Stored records
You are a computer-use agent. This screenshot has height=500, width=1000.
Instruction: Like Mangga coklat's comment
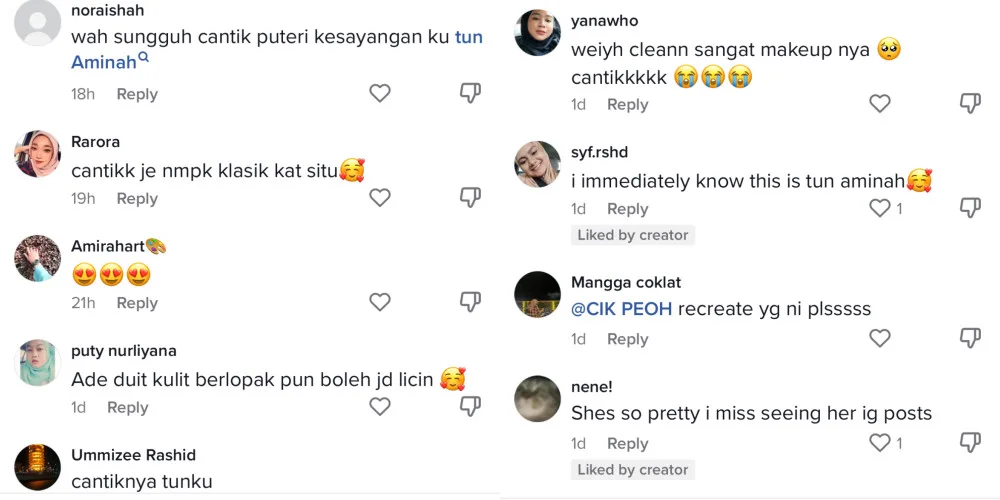click(x=880, y=339)
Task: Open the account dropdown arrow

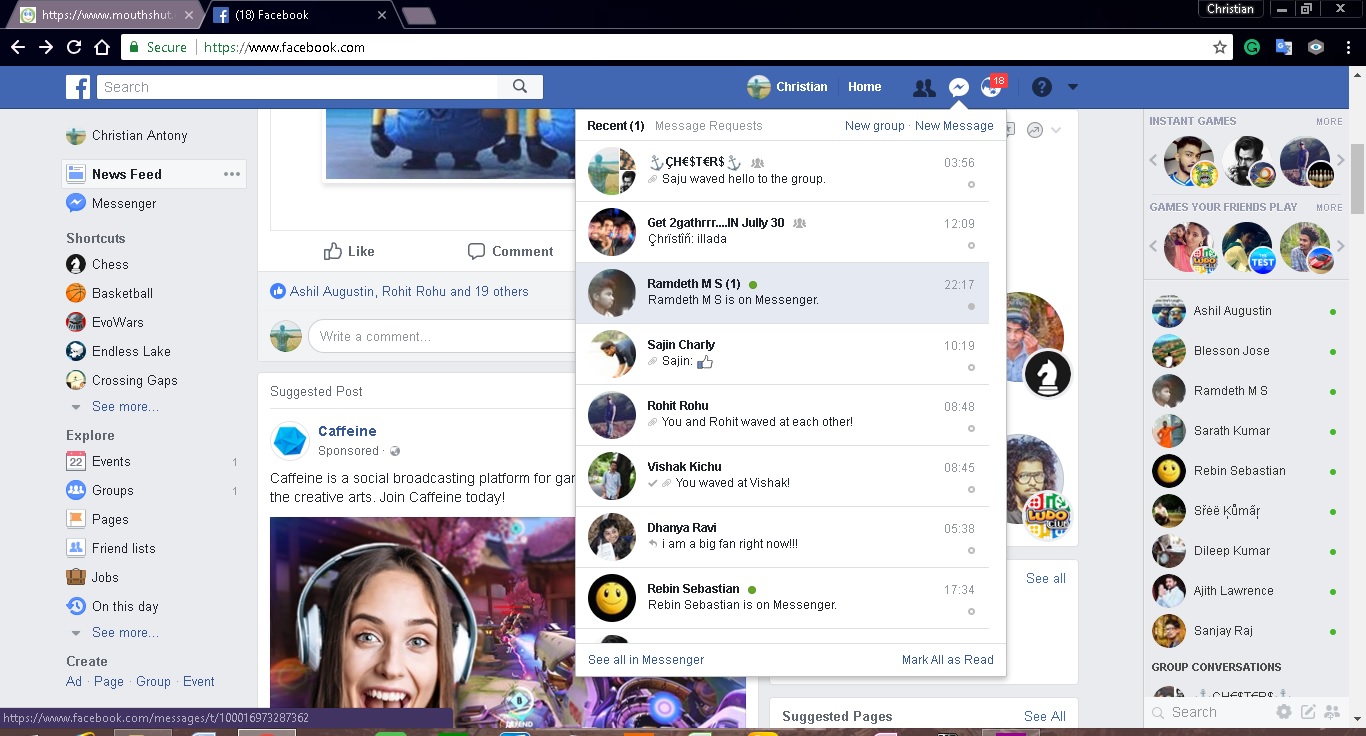Action: [1072, 88]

## Exercise goal
Keep the pictures out of the copy and write out the data exactly as it stands.

## Response
You are a computer-use agent. This screenshot has height=500, width=1000.
Instruction: Like Mangga coklat's comment
click(x=880, y=339)
Task: Open the account dropdown arrow

Action: [1072, 88]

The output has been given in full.